## What is needed
Write down the whole listing below again without changing a word.

## Records supplied
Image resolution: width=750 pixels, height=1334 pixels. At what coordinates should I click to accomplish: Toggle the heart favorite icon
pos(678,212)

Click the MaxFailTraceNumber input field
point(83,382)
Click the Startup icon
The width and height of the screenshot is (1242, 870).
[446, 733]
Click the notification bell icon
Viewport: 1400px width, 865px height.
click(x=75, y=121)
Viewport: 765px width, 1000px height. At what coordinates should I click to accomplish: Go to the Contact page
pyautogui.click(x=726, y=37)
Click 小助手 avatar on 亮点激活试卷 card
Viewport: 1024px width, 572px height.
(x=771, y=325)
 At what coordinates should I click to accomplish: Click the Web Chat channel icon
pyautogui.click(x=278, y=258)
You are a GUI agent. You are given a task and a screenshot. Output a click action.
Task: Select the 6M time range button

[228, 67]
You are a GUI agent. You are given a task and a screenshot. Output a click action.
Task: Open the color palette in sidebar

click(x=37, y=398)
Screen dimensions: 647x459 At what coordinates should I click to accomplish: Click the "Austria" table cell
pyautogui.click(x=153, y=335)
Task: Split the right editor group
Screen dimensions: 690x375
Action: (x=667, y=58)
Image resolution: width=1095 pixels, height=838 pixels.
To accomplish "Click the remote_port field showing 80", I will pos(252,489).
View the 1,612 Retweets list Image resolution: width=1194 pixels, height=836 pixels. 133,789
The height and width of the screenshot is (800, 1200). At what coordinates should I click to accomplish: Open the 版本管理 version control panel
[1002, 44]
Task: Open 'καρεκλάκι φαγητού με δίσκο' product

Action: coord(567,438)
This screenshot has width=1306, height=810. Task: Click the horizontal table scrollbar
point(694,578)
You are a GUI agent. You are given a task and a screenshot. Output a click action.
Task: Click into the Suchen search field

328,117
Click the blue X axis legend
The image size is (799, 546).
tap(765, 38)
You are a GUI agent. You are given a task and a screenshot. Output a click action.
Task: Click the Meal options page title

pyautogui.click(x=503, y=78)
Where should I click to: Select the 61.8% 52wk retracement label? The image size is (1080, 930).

## Problem solution
Image resolution: width=750 pixels, height=1334 pixels. At what coordinates should I click to accomplish: Toggle the heart favorite icon
pos(678,212)

Click the MaxFailTraceNumber input field
point(83,382)
Click the Startup icon
The width and height of the screenshot is (1242, 870).
[446, 733]
Click the notification bell icon
Viewport: 1400px width, 865px height.
click(x=75, y=121)
Viewport: 765px width, 1000px height. At what coordinates should I click to accomplish: Go to the Contact page
pyautogui.click(x=726, y=37)
Click 小助手 avatar on 亮点激活试卷 card
Viewport: 1024px width, 572px height.
(x=771, y=325)
 At what coordinates should I click to accomplish: Click the Web Chat channel icon
pyautogui.click(x=278, y=258)
You are a GUI agent. You are given a task and a screenshot. Output a click action.
Task: Select the 6M time range button

[228, 67]
You are a GUI agent. You are given a task and a screenshot. Output a click action.
Task: Open the color palette in sidebar

click(x=37, y=398)
Screen dimensions: 647x459 At what coordinates should I click to accomplish: Click the "Austria" table cell
pyautogui.click(x=153, y=335)
Task: Split the right editor group
Screen dimensions: 690x375
Action: (x=667, y=58)
Image resolution: width=1095 pixels, height=838 pixels.
To accomplish "Click the remote_port field showing 80", I will pos(252,489).
View the 1,612 Retweets list Image resolution: width=1194 pixels, height=836 pixels. 133,789
The height and width of the screenshot is (800, 1200). At what coordinates should I click to accomplish: Open the 版本管理 version control panel
[1002, 44]
Task: Open 'καρεκλάκι φαγητού με δίσκο' product

Action: coord(567,438)
This screenshot has width=1306, height=810. Task: Click the horizontal table scrollbar
point(694,578)
You are a GUI agent. You are given a task and a screenshot. Output a click action.
Task: Click into the Suchen search field

328,117
Click the blue X axis legend
The image size is (799, 546).
tap(765, 38)
You are a GUI agent. You are given a task and a screenshot. Output a click action.
Task: Click the Meal options page title

pyautogui.click(x=503, y=78)
Where should I click to: Select the 61.8% 52wk retracement label? The image size is (1080, 930).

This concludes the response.